Your objective:
Every line of the data that includes "will" should be copied out.

Data for review:
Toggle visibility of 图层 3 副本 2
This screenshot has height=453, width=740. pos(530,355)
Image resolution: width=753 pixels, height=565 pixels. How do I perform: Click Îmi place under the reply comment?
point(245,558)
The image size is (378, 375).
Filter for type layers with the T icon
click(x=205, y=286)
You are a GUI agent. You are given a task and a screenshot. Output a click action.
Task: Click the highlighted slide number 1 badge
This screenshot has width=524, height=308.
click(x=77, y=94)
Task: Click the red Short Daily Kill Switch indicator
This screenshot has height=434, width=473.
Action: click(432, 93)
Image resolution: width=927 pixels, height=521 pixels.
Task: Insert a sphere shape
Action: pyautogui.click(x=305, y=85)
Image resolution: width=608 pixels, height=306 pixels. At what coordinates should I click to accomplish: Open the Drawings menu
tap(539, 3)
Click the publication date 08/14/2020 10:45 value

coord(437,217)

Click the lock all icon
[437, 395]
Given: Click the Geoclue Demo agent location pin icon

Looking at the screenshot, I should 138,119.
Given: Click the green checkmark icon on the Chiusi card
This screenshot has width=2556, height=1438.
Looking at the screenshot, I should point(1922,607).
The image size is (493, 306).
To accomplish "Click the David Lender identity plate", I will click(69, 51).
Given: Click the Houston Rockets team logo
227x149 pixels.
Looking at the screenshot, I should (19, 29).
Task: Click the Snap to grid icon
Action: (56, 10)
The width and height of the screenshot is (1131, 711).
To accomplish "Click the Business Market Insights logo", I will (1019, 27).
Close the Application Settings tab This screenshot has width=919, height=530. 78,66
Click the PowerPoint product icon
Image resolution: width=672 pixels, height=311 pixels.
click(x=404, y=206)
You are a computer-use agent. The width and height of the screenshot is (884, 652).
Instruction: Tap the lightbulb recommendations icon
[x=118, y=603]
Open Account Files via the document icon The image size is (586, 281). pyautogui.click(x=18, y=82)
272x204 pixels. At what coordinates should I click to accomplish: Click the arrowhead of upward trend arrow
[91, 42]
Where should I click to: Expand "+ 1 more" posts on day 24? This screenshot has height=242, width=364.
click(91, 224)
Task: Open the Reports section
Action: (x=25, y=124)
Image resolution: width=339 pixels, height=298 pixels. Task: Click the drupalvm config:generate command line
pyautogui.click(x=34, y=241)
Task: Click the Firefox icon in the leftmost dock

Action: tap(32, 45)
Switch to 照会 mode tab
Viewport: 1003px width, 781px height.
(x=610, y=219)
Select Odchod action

Written answer:
To accomplish "Click the David Lender identity plate", I will click(69, 51).
To accomplish "Click the Business Market Insights logo", I will (1019, 27).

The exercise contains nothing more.